她在原地站了好一阵,才缓过神来,动身往大理寺去。
这一次前往郝洲,不同于上一次,上一回是暗访,这一回却是明查。优势不一定多,阵仗却不能小,该点的人手,该做的准备,得提前安排好。
徐达和方峥跟着她跑惯了,这一次务必是要带去的。
丰界玉性子虽然耿直了一点,但在她手下磨了几回,好歹磨圆了一点。且之前她答应过他,搞定了王永之的事情,便让他挪个窝。
她说话一向算话,而且丰界玉那过目不忘的本事,打磨得好了,是个好苗子。
杜妍做事一贯爽利,即便此刻心中如同压了巨石一般,沉闷不已,但该做的事情,该考虑的地方,还是一点不漏。

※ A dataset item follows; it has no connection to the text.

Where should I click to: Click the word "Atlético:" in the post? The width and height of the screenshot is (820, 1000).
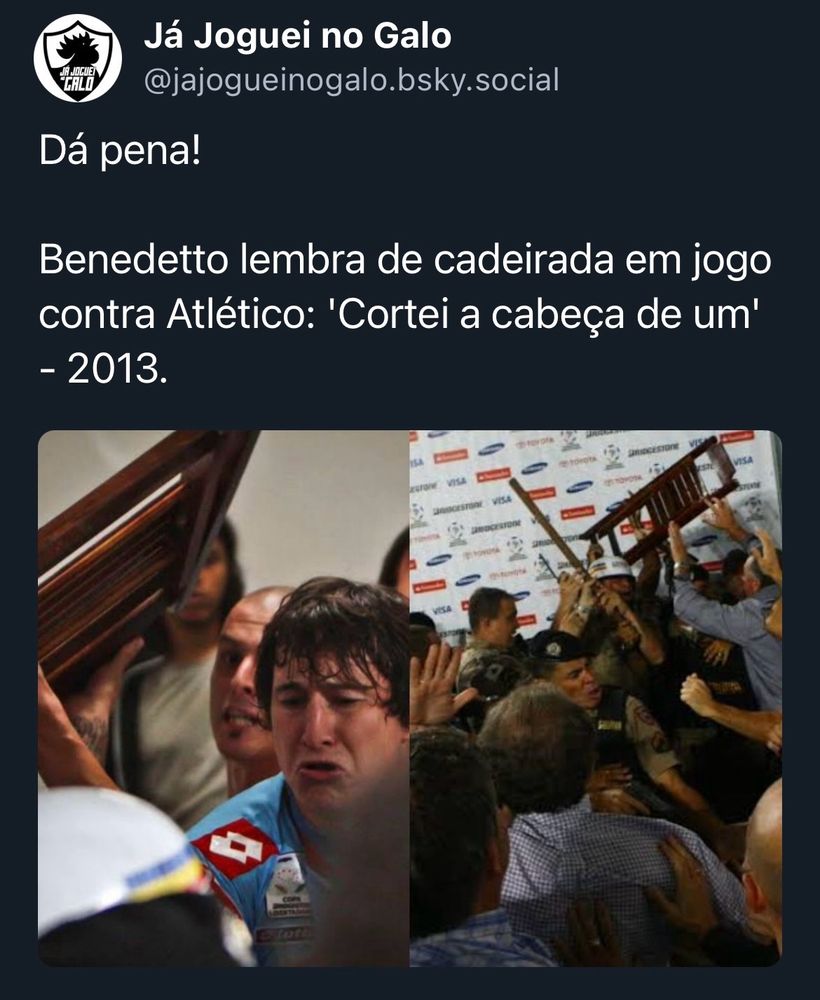241,314
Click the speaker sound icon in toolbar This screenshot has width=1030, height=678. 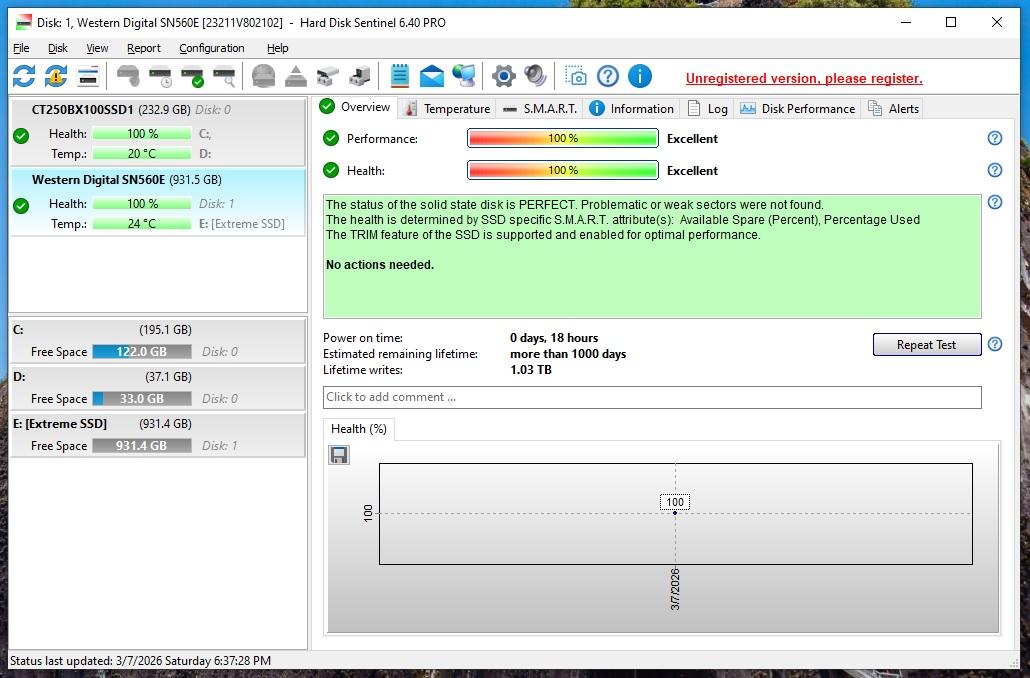[535, 76]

她先后回了大理寺和杜府一趟,与张少言和杜父杜母都打了招呼,交接了几句,又着人给景邻玉送了口信之后,便点齐了人,整理好行装准备动身。
旁人瞧来她一切如常,唯一有些不对劲的,就是她的脸上和眼里,一丁点笑容都没有,不喜不怒的一张脸,过度沉静的模样,让她身边的人不自觉地打起了十二分的小心,以免惹了她,吃不了兜着走。
一行数人,一路走过了大半个京城,一直到了城门口,都安安静静地没有半点杂音。
眼看要出了京,城门口却突然追上来一队人马。大约有二十来个,均是做兵卫打扮,只除了领头那一人。

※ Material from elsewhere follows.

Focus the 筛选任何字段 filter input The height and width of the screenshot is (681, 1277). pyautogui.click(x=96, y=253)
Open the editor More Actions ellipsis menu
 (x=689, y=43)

而众人的视线往领头那一人身上一瞅,再瞧瞧杜妍,顿时发现,他们大人的脸色更难看了。
“你这是什么意思?”
杜妍冷冷瞧着追上来的边韶,和他带着的人马,脸色极度不善。这人简直就是阴魂不散!
边韶这几日没露面,脸上的伤虽养好了一些,可有几处青紫仍然打眼。大理寺这边的人瞧着他脸色的伤处,脸色都有些微妙。
当然,不排除有人在好奇之外,心底还有些幸灾乐祸。怪只怪这位小侯爷相貌生得好,家世又出众,是以瞧着他挨揍,女的大概会痛惜,男的却多数有些不厚道了。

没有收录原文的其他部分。